Terraform Configuration Files

terraform {
  required_providers {
    aws = {
      source  = "hashicorp/aws"
      version = "~> 5.0"
    }
  }
}

locals {
  vpc_cidr = "10.0.0.0/16"
  cloudmap_namespace_name = "app.local"
  unique_suffix = "9d25709fbcea"

  canaries = {
    "v5" = {
      route_weight = 100
    },
//    "v6" = {
//     route_weight = 0
//    }
  }
}

resource "aws_vpc" "main" {
  cidr_block           = local.vpc_cidr
  enable_dns_support   = true
  enable_dns_hostnames = true
}

resource "aws_service_discovery_private_dns_namespace" "namespace" {
  name = local.cloudmap_namespace_name
  vpc  = aws_vpc.main.id
}

resource "aws_appmesh_mesh" "mesh" {
  name = "${terraform.workspace}-mesh-${local.unique_suffix}"
}

resource "aws_appmesh_virtual_node" "canary" {
  for_each = local.canaries

  name      = "VirtualNode${each.key}-${local.unique_suffix}"
  mesh_name = aws_appmesh_mesh.mesh.name

  spec {
    service_discovery {
      aws_cloud_map {
        namespace_name = aws_service_discovery_private_dns_namespace.namespace.name
        service_name   = aws_service_discovery_service.canary[each.key].name
      }
    }

    listener {
      port_mapping {
        port     = 80
        protocol = "http"
      }
    }
  }
}

resource "aws_service_discovery_service" "canary" {
  for_each = local.canaries

  name        = "app-${each.key}-discovery-${local.unique_suffix}"
  description = "Service based on a private DNS namespace"
  dns_config {
    dns_records {
      type = "A"
      ttl  = 60
    }
    routing_policy = "MULTIVALUE"
    namespace_id   = aws_service_discovery_private_dns_namespace.namespace.id
  }
}

resource "aws_appmesh_virtual_router" "router" {
  name      = "VirtualRouter-${local.unique_suffix}"
  mesh_name = aws_appmesh_mesh.mesh.name

  spec {
    listener {
      port_mapping {
        port     = 80
        protocol = "http"
      }
    }
  }
}

resource "aws_appmesh_route" "app_route" {
  name                = "AppMeshRoute-${local.unique_suffix}"
  mesh_name           = aws_appmesh_mesh.mesh.name
  virtual_router_name = aws_appmesh_virtual_router.router.name

  spec {
    http_route {
      action {
        # Use a dynamic block to create weighted_target entries for each canary
        dynamic "weighted_target" {
          for_each = local.canaries

          content {
            virtual_node = aws_appmesh_virtual_node.canary[weighted_target.key].name
            weight       = weighted_target.value.route_weight
          }
        }
      }
      match {
        prefix = "/"
      }
    }
  }
}

aws_appmesh_virtual_node.canary["v6"]: Destroying... [id=1f9a30c5-d5cb-429d-a480-31d337738c7e]
╷
│ Error: deleting App Mesh Virtual Node (1f9a30c5-d5cb-429d-a480-31d337738c7e): operation error App Mesh: DeleteVirtualNode, https response error StatusCode: 409, RequestID: 13dfdbbd-5a76-4170-898e-f95e43759894, ResourceInUseException: VirtualNode with name VirtualNodev6-9d25709fbcea cannot be deleted because it is the target of one or more routes.

Debug Output

https://gist.github.com/mm-chia/ac7c178acbf4cca39377bab987191c52

Expected Behavior

Terraform should update the aws_appmesh_route.app_route resource first, then delete the aws_appmesh_virtual_node.canary["v6"] resource, so it can complete the operation successfully.

Actual Behavior

Terraform tries to delete aws_appmesh_virtual_node.canary["v6"] before updating the aws_appmesh_route.app_route resource.

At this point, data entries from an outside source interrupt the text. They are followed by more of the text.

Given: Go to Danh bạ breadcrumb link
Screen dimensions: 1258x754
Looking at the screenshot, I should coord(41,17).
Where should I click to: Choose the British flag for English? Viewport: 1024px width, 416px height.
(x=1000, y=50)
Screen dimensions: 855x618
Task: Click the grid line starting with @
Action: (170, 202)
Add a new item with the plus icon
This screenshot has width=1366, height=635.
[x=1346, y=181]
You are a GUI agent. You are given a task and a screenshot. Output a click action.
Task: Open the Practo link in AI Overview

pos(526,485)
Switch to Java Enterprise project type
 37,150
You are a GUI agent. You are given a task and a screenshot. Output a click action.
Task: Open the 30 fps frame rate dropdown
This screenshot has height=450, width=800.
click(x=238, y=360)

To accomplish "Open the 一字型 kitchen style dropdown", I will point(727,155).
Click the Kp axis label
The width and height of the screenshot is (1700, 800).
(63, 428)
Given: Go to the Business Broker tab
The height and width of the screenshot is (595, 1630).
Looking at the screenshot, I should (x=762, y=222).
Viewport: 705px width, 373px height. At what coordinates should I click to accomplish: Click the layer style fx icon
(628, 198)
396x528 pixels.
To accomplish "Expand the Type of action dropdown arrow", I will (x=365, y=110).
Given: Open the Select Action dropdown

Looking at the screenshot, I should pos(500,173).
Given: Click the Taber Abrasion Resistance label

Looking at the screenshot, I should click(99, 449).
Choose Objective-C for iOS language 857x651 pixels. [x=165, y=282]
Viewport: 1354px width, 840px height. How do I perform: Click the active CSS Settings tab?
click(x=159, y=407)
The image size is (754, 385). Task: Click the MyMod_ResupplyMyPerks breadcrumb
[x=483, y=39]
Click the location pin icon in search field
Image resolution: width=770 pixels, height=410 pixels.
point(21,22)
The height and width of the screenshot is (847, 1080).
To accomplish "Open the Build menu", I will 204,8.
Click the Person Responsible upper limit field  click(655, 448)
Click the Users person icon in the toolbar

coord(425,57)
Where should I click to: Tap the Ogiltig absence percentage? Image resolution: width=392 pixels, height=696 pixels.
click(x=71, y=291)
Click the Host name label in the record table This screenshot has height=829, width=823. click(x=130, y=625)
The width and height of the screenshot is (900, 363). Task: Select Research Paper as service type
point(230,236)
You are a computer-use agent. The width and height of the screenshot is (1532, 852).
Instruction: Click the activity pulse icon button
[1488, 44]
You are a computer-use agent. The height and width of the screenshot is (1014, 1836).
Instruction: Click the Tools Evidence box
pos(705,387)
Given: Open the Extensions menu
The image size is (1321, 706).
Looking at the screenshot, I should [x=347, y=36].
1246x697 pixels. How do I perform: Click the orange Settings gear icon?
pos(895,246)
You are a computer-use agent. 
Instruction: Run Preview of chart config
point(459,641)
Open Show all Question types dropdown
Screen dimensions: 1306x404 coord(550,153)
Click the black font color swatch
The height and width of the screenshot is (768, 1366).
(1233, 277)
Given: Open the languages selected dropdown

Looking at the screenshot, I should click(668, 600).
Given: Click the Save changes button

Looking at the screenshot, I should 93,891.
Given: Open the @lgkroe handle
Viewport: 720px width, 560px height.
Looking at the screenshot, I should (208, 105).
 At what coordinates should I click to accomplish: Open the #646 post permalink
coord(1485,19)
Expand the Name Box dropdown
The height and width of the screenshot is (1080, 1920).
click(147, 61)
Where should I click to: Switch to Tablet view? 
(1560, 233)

This results in failure, since the virtual_node cannot be deleted while it is still referenced in the appmesh route.

Steps to Reproduce

Run terraform init
Run terraform apply with the above code with both v5 and v6 properties enabled.
Then comment out the v6 property and re-run terraform apply again.

Additional Context

You can run the code from this repository: https://github.com/test-org-tofu2/app-mesh-test

References

No response

princejha95 commented 1 month ago

@mm-chia Can i pick this up ?

mm-chia commented 1 month ago

@mm-chia Can i pick this up ?

@princejha95 sure, thanks!

jbardin commented 1 month ago

Hi @mm-chia,

Terraform is applying the changes correctly according the configuration you are using. The default ordering is to complete destroy operations before create or update operations. If you want the inverse ordering for dependent operations, you need to use the create_before_destroy lifecycle option.

We use GitHub issues for tracking bugs and enhancements, rather than for questions. While we can sometimes help with certain simple problems here, it's better to use the community forum where there are more people ready to help.

Thanks!

mm-chia commented 1 month ago

Hi @mm-chia,

Terraform is applying the changes correctly according the configuration you are using. The default ordering is to complete destroy operations before create or update operations. If you want the inverse ordering for dependent operations, you need to use the create_before_destroy lifecycle option.

We use GitHub issues for tracking bugs and enhancements, rather than for questions. While we can sometimes help with certain simple problems here, it's better to use the community forum where there are more people ready to help.

Thanks!

Hi @jbardin ,

I did try to use the lifecycle option create_before_destroy, but it doesn't change anything. That's only in the context of creating that particular resource, but doesn't have to do with dependencies.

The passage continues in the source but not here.